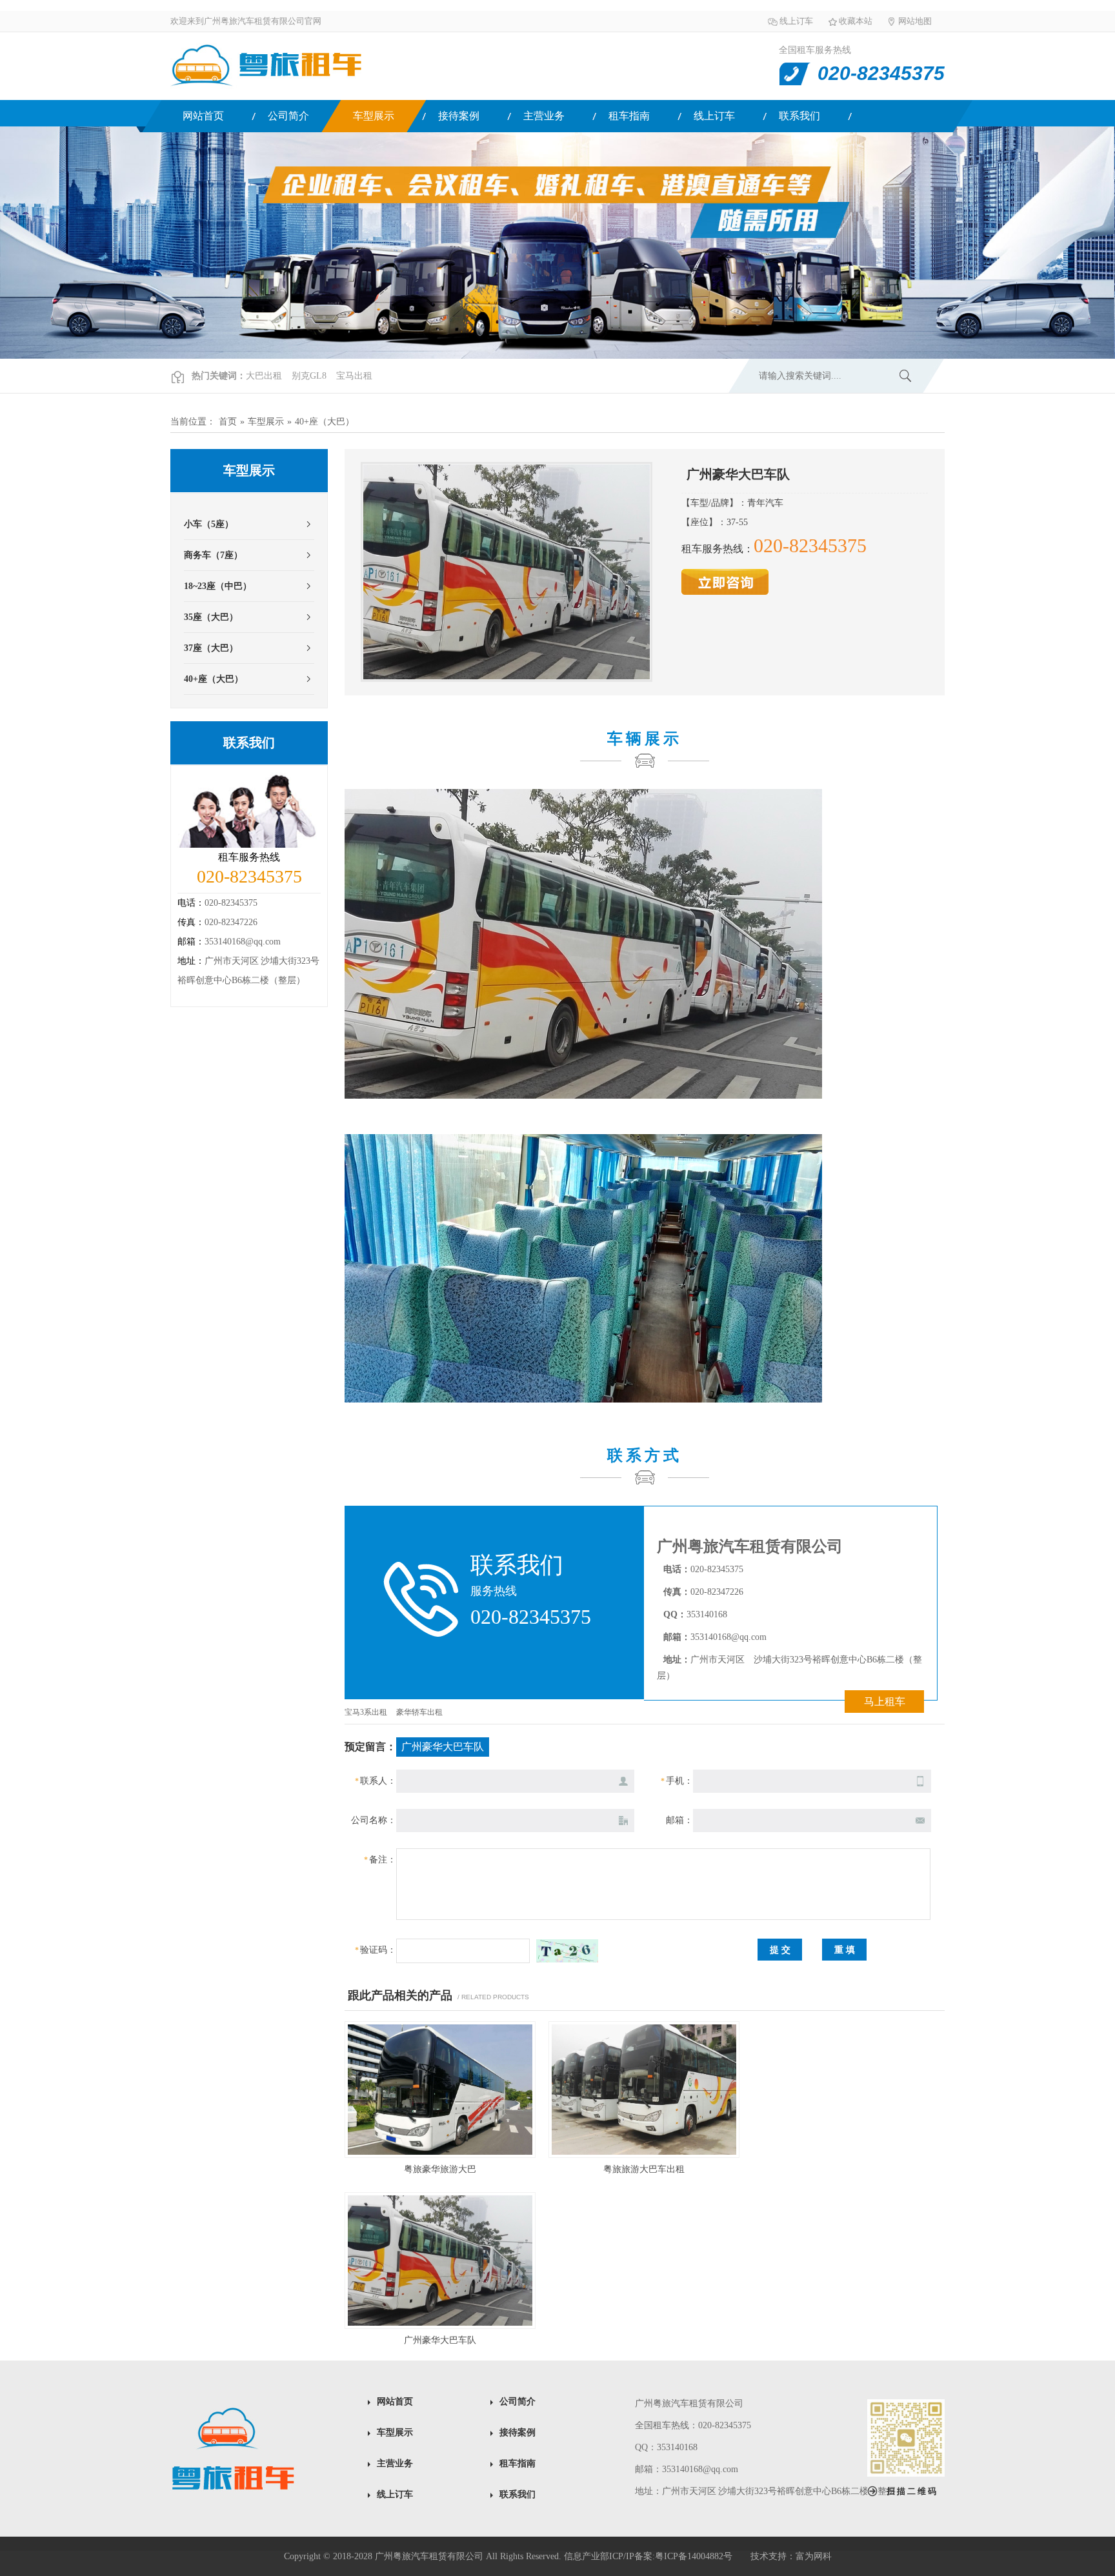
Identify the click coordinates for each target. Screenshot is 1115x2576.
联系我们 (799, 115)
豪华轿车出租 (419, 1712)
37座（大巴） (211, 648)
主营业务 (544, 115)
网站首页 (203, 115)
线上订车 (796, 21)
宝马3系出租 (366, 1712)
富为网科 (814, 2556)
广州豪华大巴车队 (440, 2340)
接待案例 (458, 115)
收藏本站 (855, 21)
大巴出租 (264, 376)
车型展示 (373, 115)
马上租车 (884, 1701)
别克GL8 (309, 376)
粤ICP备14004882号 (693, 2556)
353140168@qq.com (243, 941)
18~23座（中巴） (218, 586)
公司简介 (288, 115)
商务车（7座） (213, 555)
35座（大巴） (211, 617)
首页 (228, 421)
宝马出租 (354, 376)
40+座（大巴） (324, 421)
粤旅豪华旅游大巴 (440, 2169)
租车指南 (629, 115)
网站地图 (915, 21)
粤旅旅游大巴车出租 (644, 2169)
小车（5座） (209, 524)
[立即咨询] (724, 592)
* * *
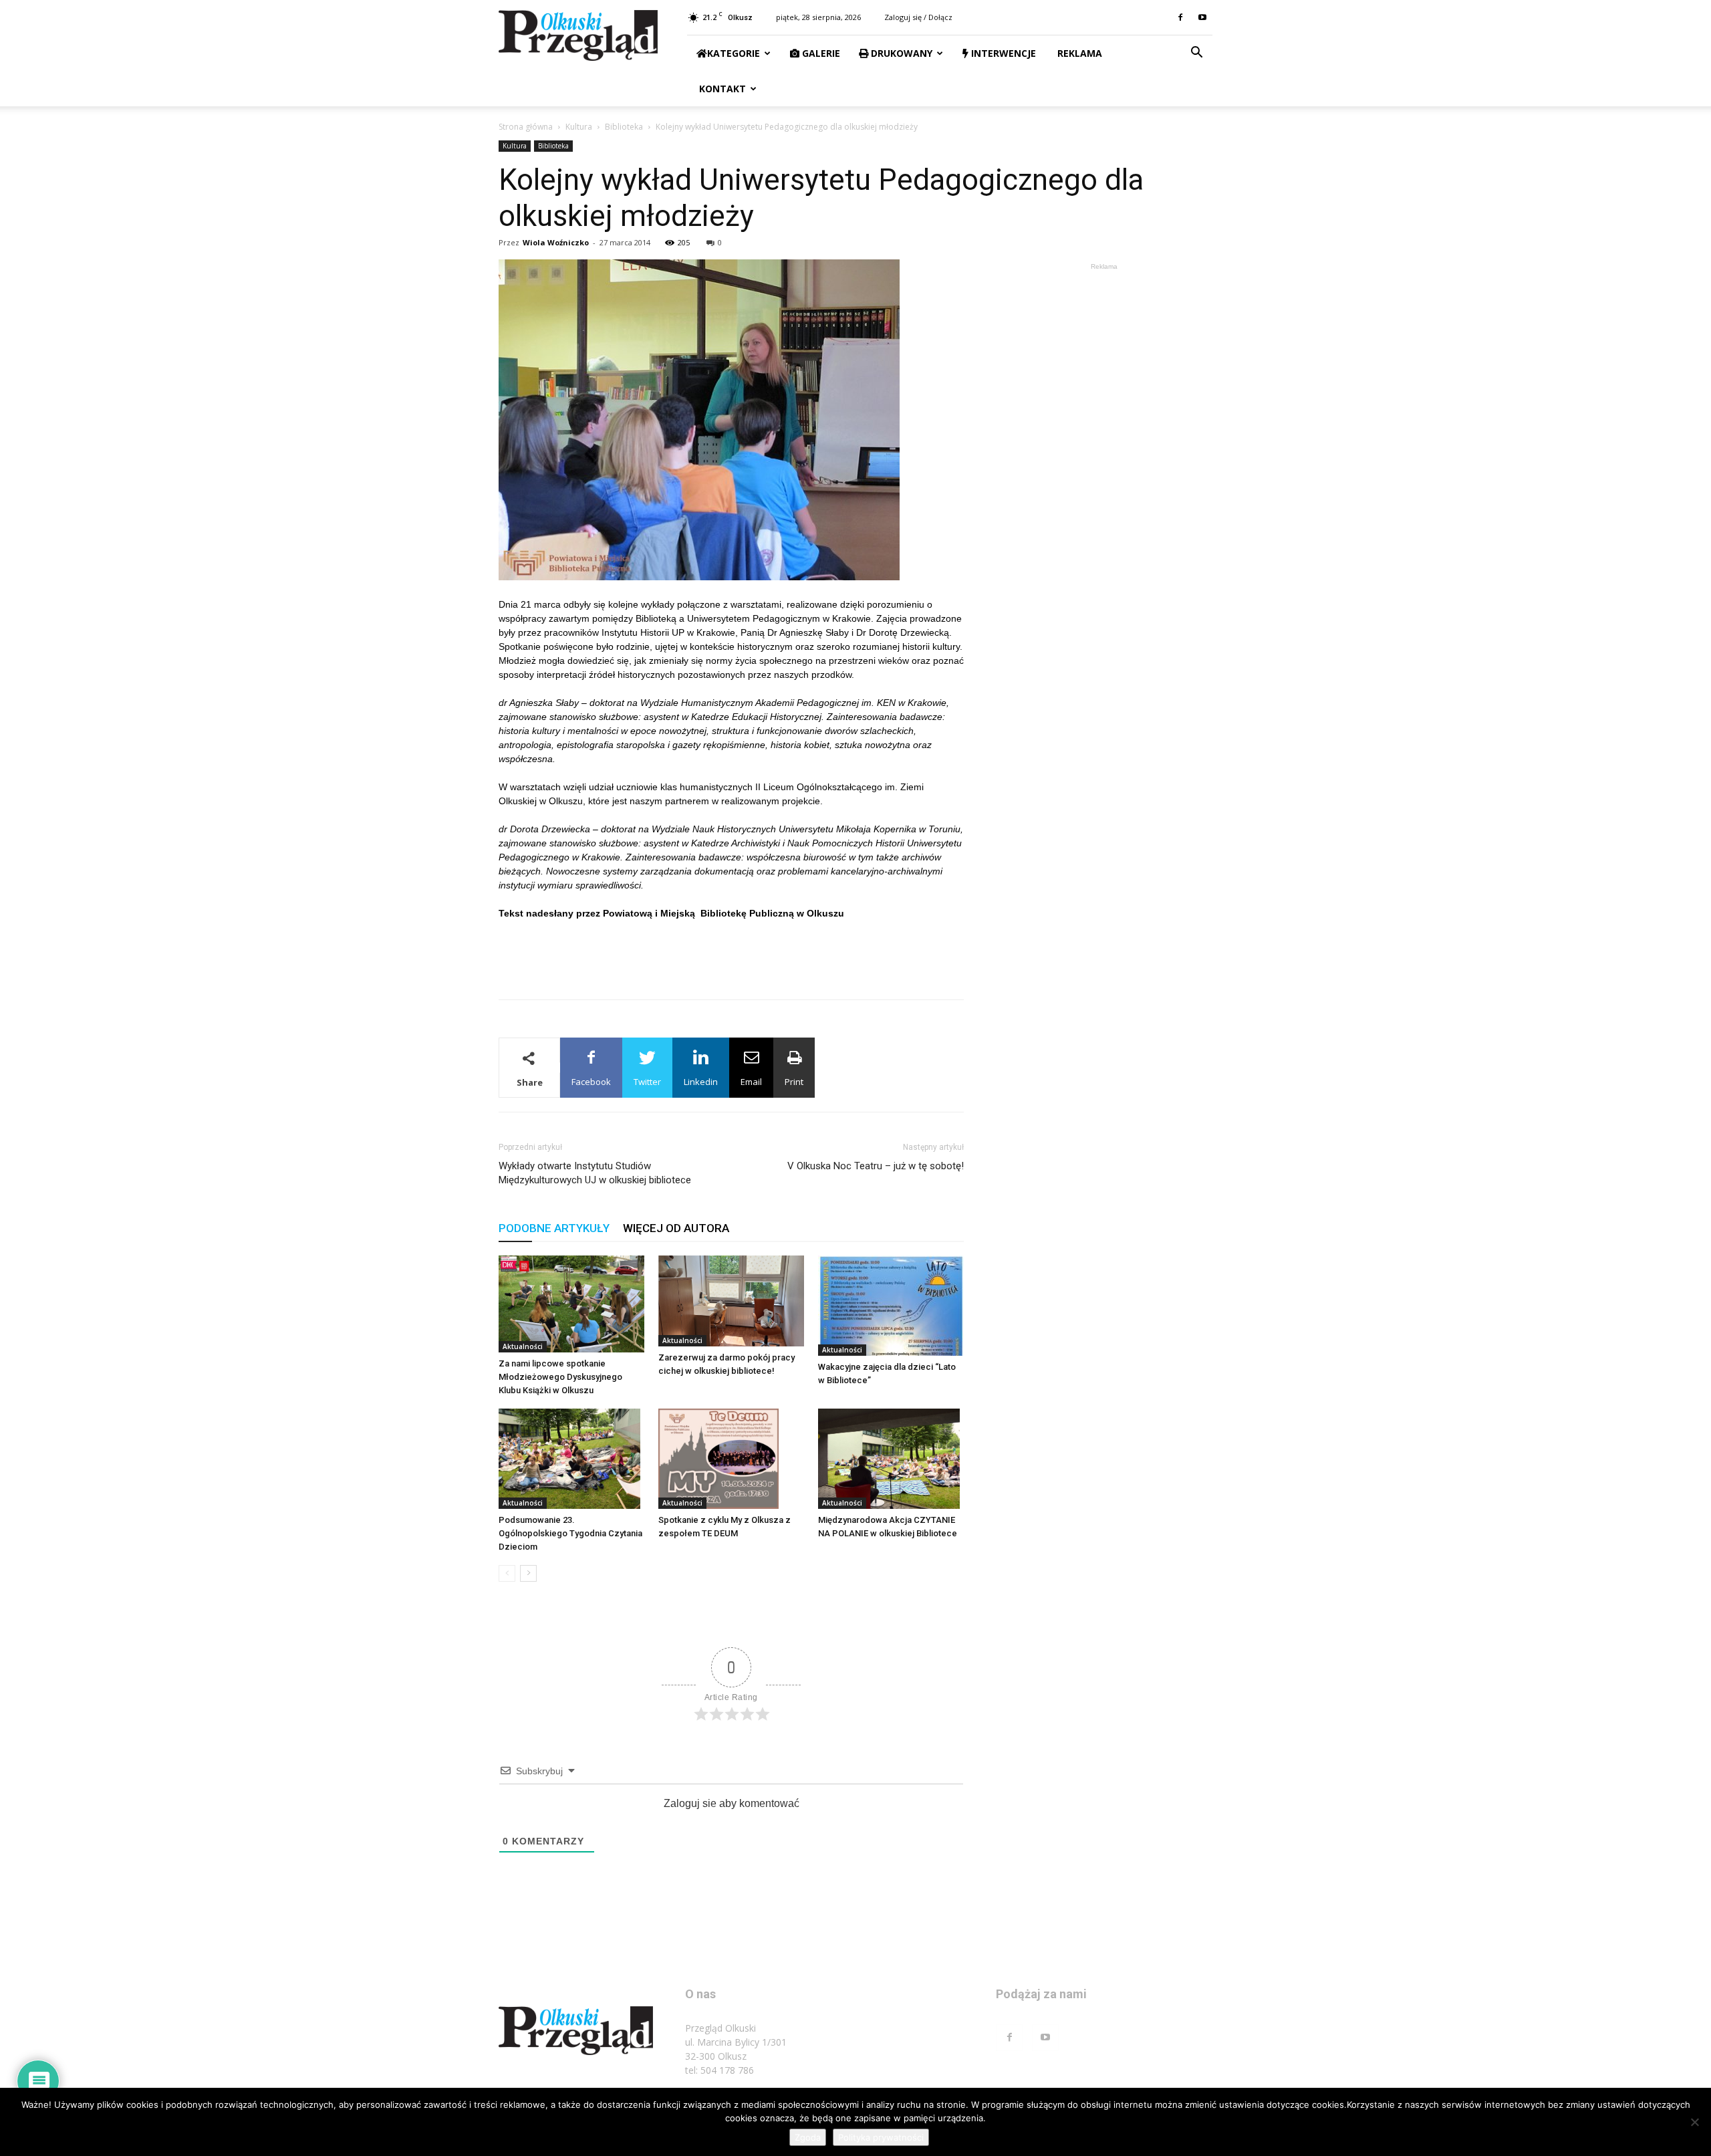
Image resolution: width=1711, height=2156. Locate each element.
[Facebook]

**Directions:**
Retype only this portion of the data above: the line containing "马上租车 (884, 1701)", the line containing "[立即咨询] (724, 592)", and all lines between them, exactly.

**Answer space:**
马上租车 (884, 1701)
别克GL8 (309, 376)
粤ICP备14004882号 (693, 2556)
353140168@qq.com (243, 941)
18~23座（中巴） (218, 586)
公司简介 (288, 115)
商务车（7座） (213, 555)
35座（大巴） (211, 617)
首页 (228, 421)
宝马出租 (354, 376)
40+座（大巴） (324, 421)
粤旅豪华旅游大巴 (440, 2169)
租车指南 (629, 115)
网站地图 (915, 21)
粤旅旅游大巴车出租 (644, 2169)
小车（5座） (209, 524)
[立即咨询] (724, 592)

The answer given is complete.